Nel pomeriggio di giovedì 7 aprile 2016, gli uomini del Commissariato di Leonforte, diretti dal commissario capo Alessio Puglisi, hanno arrestato Antonino Trovato,  classe 1957, residente a Leonforte, gravato da condanne per furto, evasione e traffico di sostanze stupefacenti ed M. G., classe 1979, residente a Leonforte, con precedenti di polizia per detenzione di sostanze stupefacenti ai fini di spaccio.

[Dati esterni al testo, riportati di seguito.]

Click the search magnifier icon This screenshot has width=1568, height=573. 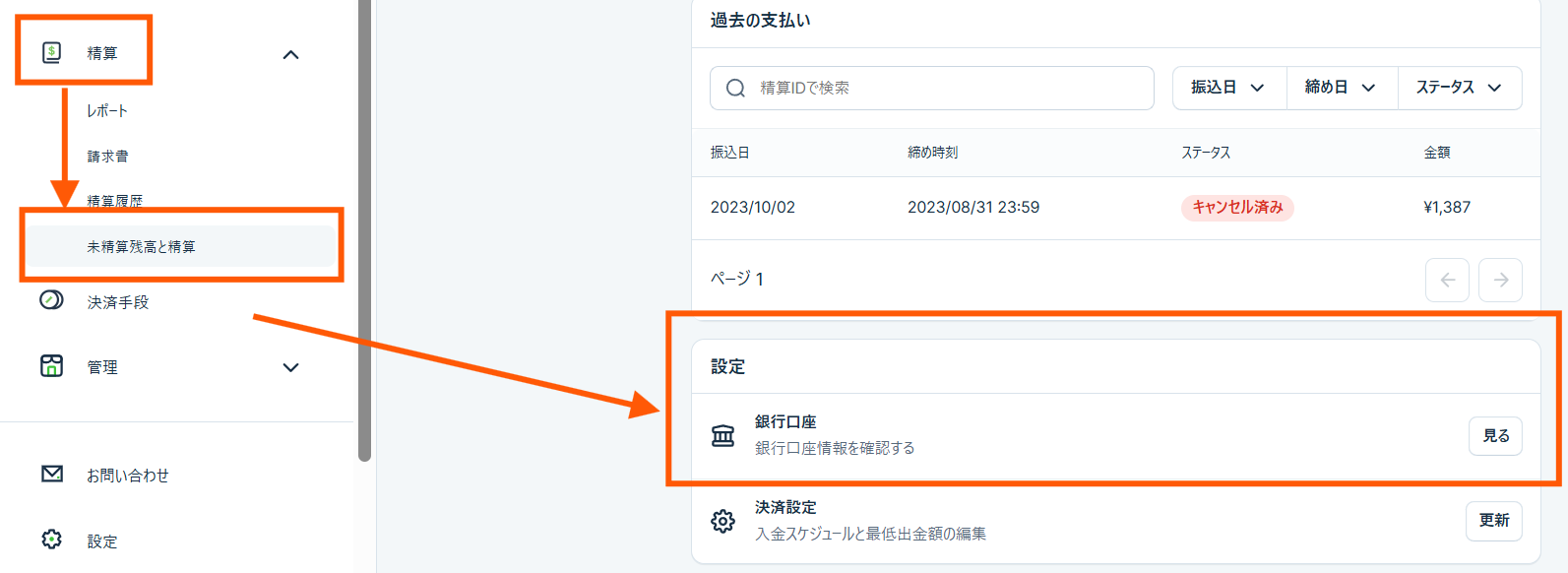(735, 89)
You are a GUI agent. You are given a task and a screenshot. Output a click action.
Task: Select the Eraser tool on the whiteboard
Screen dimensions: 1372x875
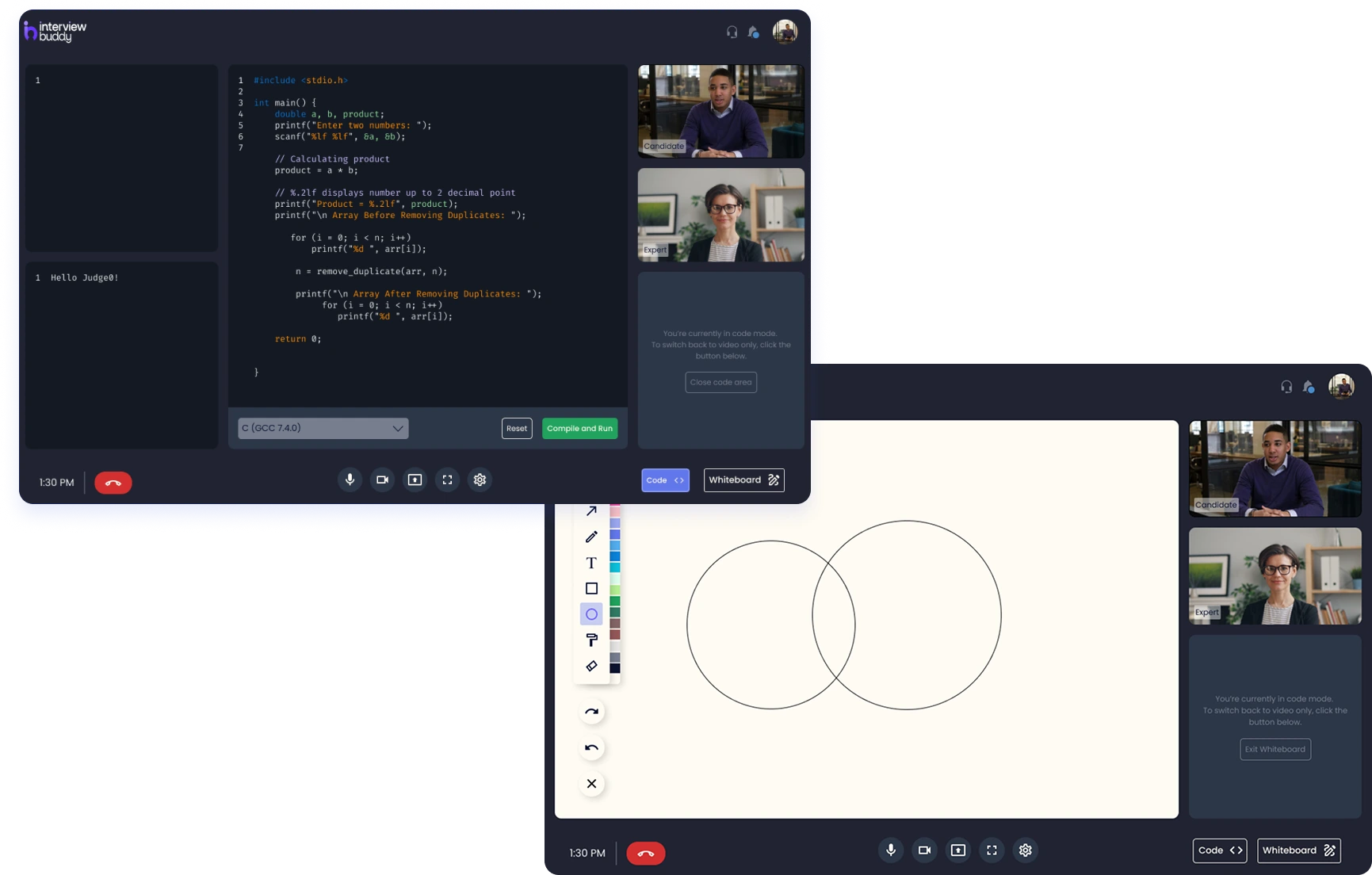(590, 666)
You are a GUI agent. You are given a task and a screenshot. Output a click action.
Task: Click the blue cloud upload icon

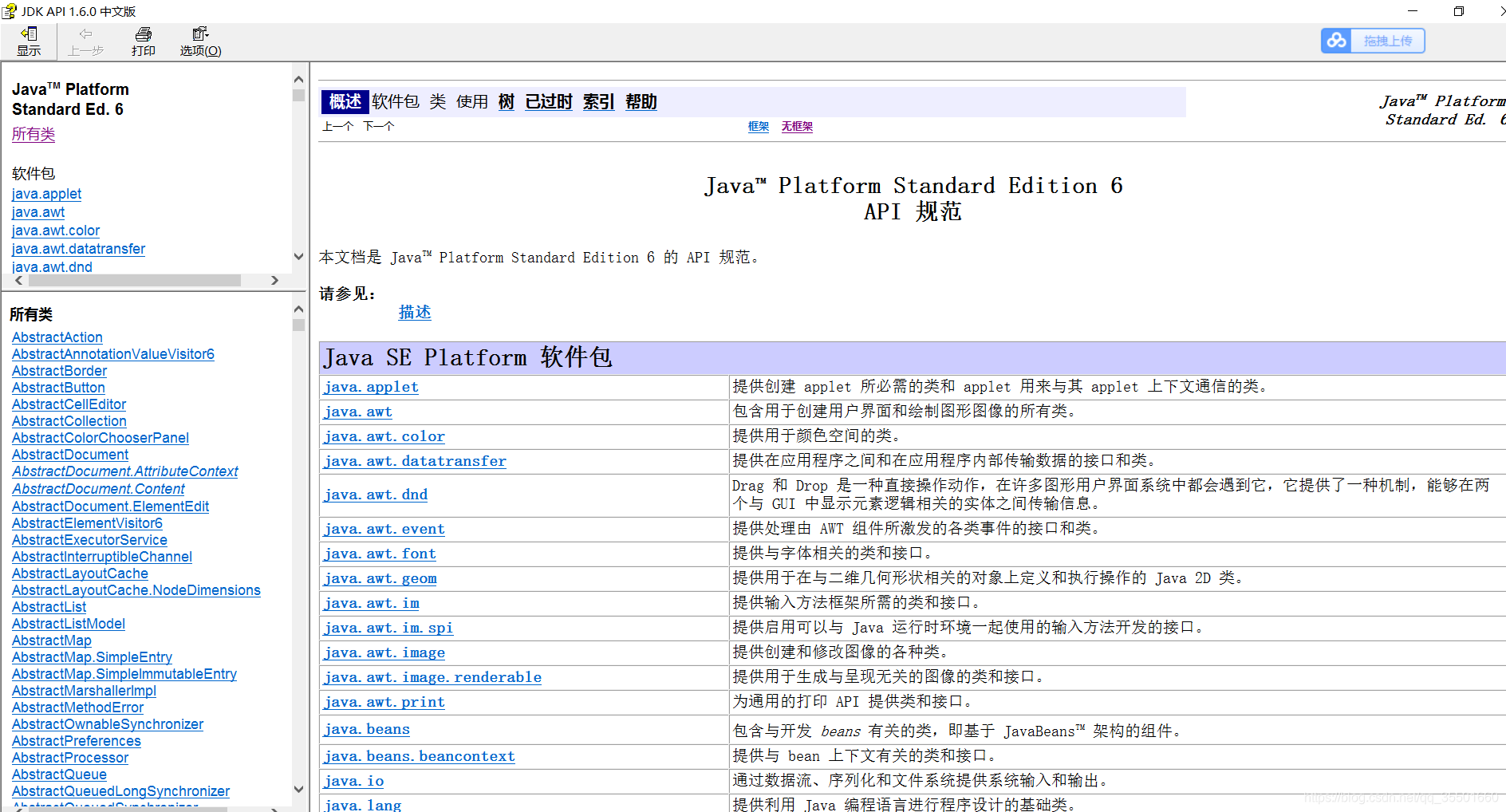[x=1336, y=40]
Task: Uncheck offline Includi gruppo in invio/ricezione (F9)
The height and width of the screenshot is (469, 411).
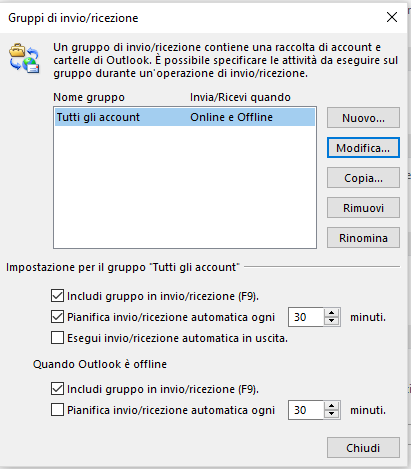Action: (x=57, y=389)

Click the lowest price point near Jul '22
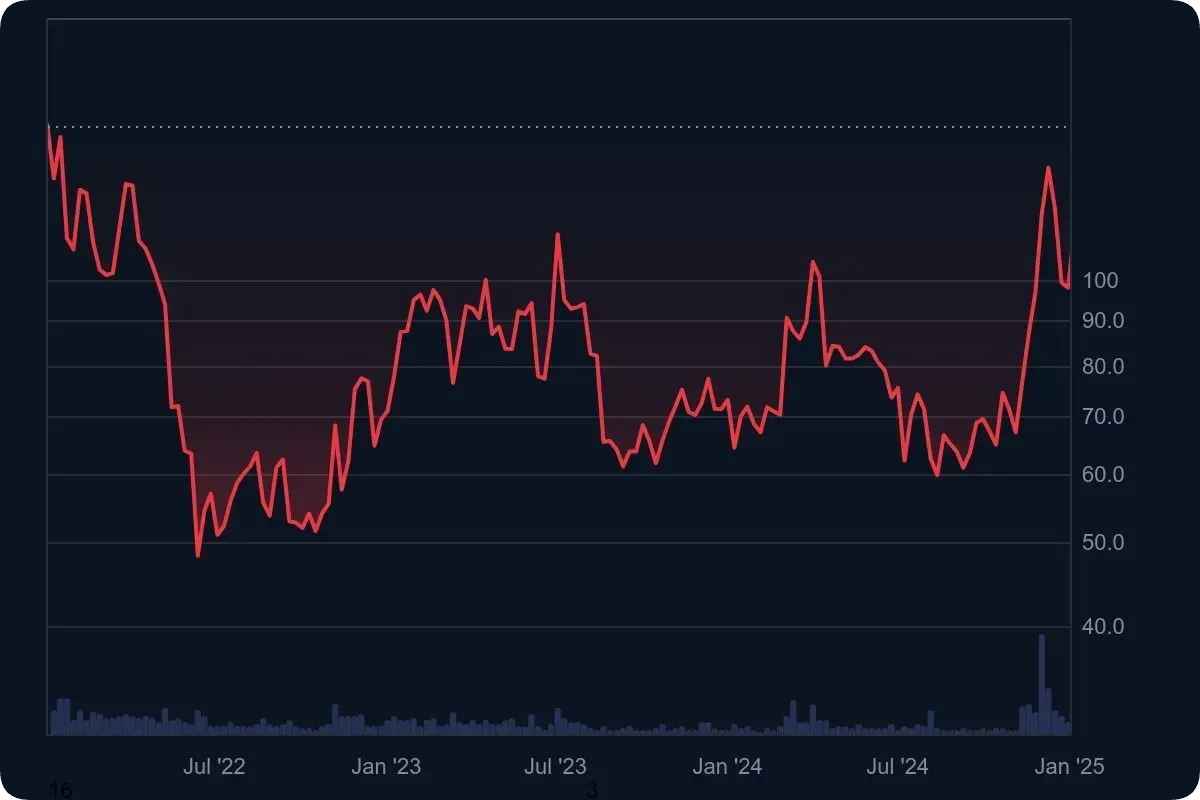[198, 555]
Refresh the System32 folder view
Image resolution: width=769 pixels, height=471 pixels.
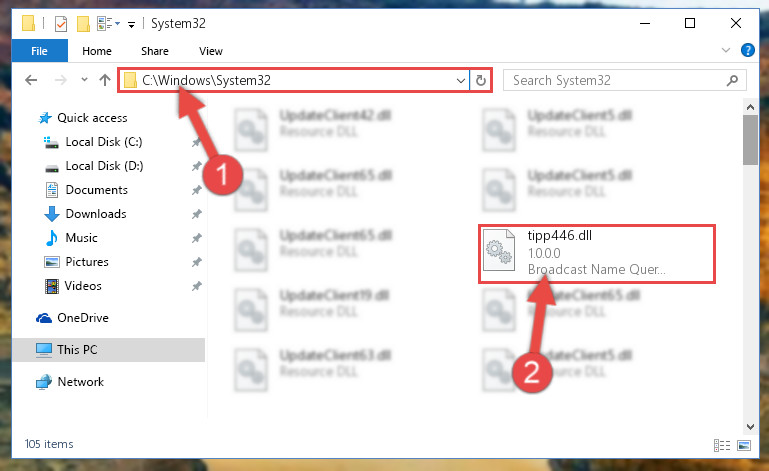pyautogui.click(x=481, y=80)
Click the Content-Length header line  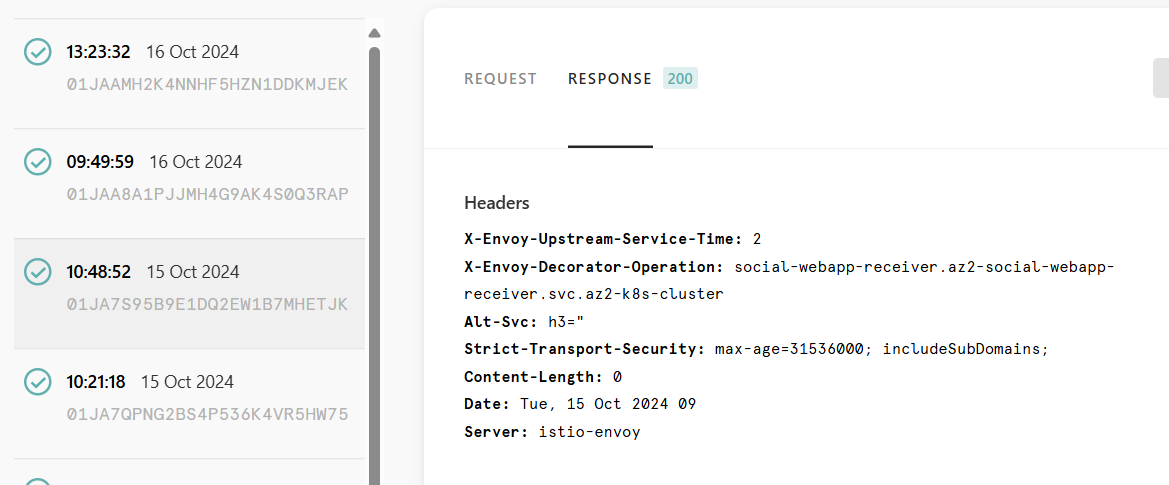[543, 376]
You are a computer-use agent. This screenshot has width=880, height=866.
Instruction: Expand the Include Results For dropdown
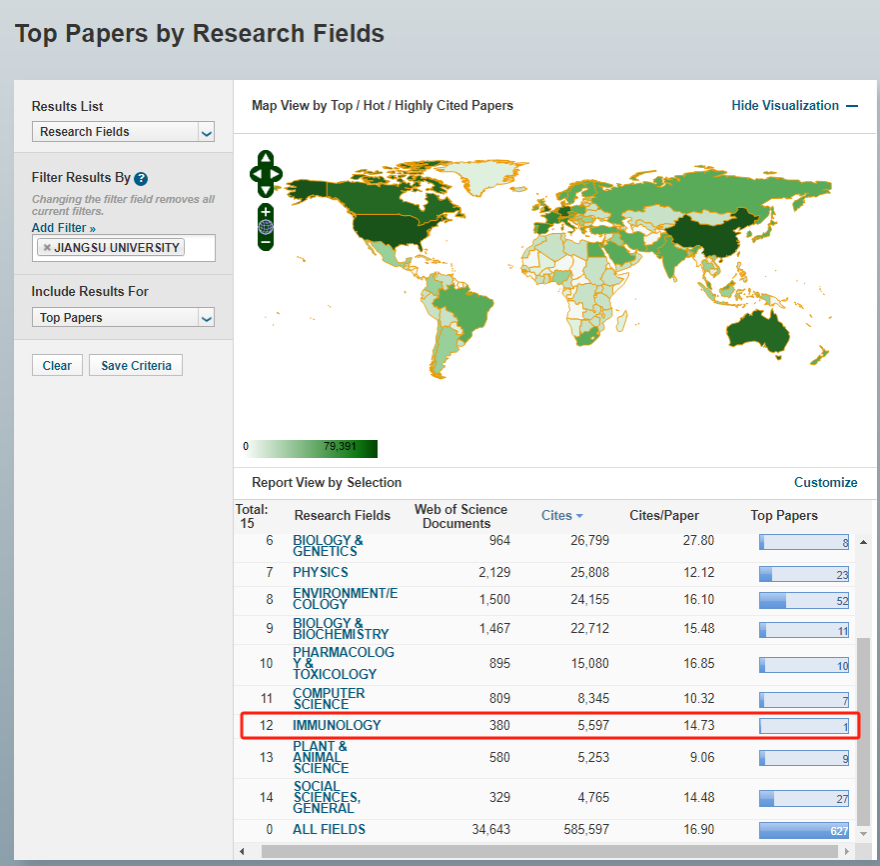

Trovato sarebbe responsabile di spaccio di stupefacenti con l’aggravante di aver violato le prescrizioni previste dalla detenzione domiciliare, M.G. sarebbe responsabile di detenzione di sostanza stupefacente ai fini di spaccio.

“A seguito di attività investigativa – spiega una nota diramata dalla Questura di Enna – personale della squadra di polizia giudiziaria del Commissariato di P.S. di Leonforte, apprendeva la notizia che il Trovato, pur trovandosi agli arresti domiciliari, poiché recentemente tratto in arresto in flagranza di reato da personale della locale Stazione dei carabinieri, perché trovato in possesso di circa 800 grammi di hashish, continuava la medesima attività criminosa”.

“Pertanto – continua la nota – gli operatori decidevano di approntare alcuni servizi di appostamento che permettevano di verificare come, quotidianamente, presso l’abitazione del Trovato si recassero diversi soggetti dediti al traffico di sostanze stupefacenti; in particolare, nel pomeriggio del 7 aprile, veniva notato M. G., soggetto già noto agli operatori, con precedenti di polizia anche per spaccio di sostanze stupefacenti, accedere all’interno dell’abitazione del Trovato e sostarvi per qualche minuto; in tale occasione, gli operatori, opportunamente appostati, allertavano i colleghi in servizio di pattuglia che, intercettato M.G. subito dopo l’uscita dall’abitazione del Trovato, lo sottoponevano a perquisizione personale, trovandolo in possesso di circa 24 grammi di hashish”.

“Gli agenti – specifica la nota della Questura ennese – appurato che il Trovato, oltre a violare le prescrizioni imposte dalla detenzione domiciliare, continuava l’attività di spaccio, procedevano a perquisizione locale presso la sua abitazione e presso un magazzino di pertinenza della stessa. La perquisizione permetteva di rinvenire 6 spinelli già confezionati, verosimilmente del tipo “marijuana”, posti all’interno di un pacchetto di sigarette, 46 filtri ed un involucro di hashish del peso di 5,8 grammi dello stesso tipo e spessore di quello trovato addosso a M.G., il tutto occultato all’interno del telaio di un tavolo sito nel vano cucina. Veniva altresì rinvenuta, all’interno di un portafoglio, la somma di 790 euro, oltre a un bilancino di precisione verosimilmente utilizzato per la pesatura delle dosi; nel magazzino limitrofo veniva trovato un barattolo in vetro con all’interno monete di diverso taglio, per un valore complessivo di 313 euro, nonché un barattolo vuoto, ma intriso di sostanza stupefacente. La perquisizione, infine, veniva estesa anche ad un’altra abitazione in uso al Trovato, all’interno della quale veniva rinvenuto uno spinello, parzialmente consumato, identico per filtro e confezionamento a quelli rinvenuti presso l’abitazione dello stesso; per tale motivo un’altra persona veniva segnalata alla Prefettura ai sensi dell’art 75 del D.P.R. 309/90”.

Dopo le formalità di rito, su disposizione del pubblico ministero Giovanni Romano, AntoninoTrovato è stato tradotto nella casa circondariale di Enna, mentre M.G., subito dopo l’arresto, è stato rimesso in libertà a disposizione dell’autorità giudiziaria.